Home > environmentalism, EROeI and Net Energy, Peak Oil, Shale Gas > NY Dept. of Environmental Protection calls for shale gas prohibition

NY Dept. of Environmental Protection calls for shale gas prohibition


Fellow Folders,

The NY Dept. of Environmental Protection has weighed in on the shale gas issue that I first wrote about back in April. After studying the hydrofracing process, the NYDEP has called for the prohibition of shale gas production anywhere in the watershed that supplies NYC. Specifically, the NYDEP-commissioned study deems the risks of water contamination and infrastructure damage to be unacceptably high. I applaud this decision. As I’ve said many times before, hydrofracing is inherently risky, and we can’t allow a BP-magnitude hydrofracing disaster to comprise an even more precious and increasingly scarce resource: fresh water.

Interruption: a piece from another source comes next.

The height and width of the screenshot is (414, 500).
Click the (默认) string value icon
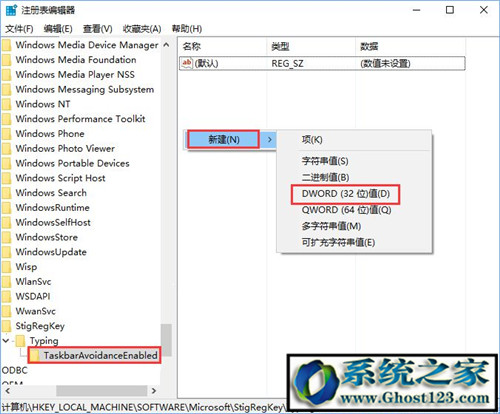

The fact that we are turning to shale gas – and tacitly accepting the associated risks and costs – to fuel the ‘clean’ energy revolution is evidence that natural gas production has reached the seventh fold. We can continue to produce natural gas and even increase production rates for some amount of time, but doing so requires that we take ever-greater environmental risks by pumping toxin-laced water into the ground in order to release hydrocarbons from the best carbon sequestration device known to man: shale. And this hydrofracing process not only increases our collective exposure to severe environmental risks, the process itself is more costly than we know. The costs of production are increasing not only in dollar terms (ROI) but in energetic terms as well (See my post on EROEI and net energy).

An energy revolution is needed, but is this the direction we want to go? I think not. Turning to shale is a mistake. From an energy generation perspective we have options like solar, wind, tidal, and hydro. But these alternatives won’t fill the gap. We need to match our push for alternative sources with even stronger conservation efforts. Unlike shale gas production, voluntary conservation carries zero negative externalities. In fact, it is a net benefit from all perspectives.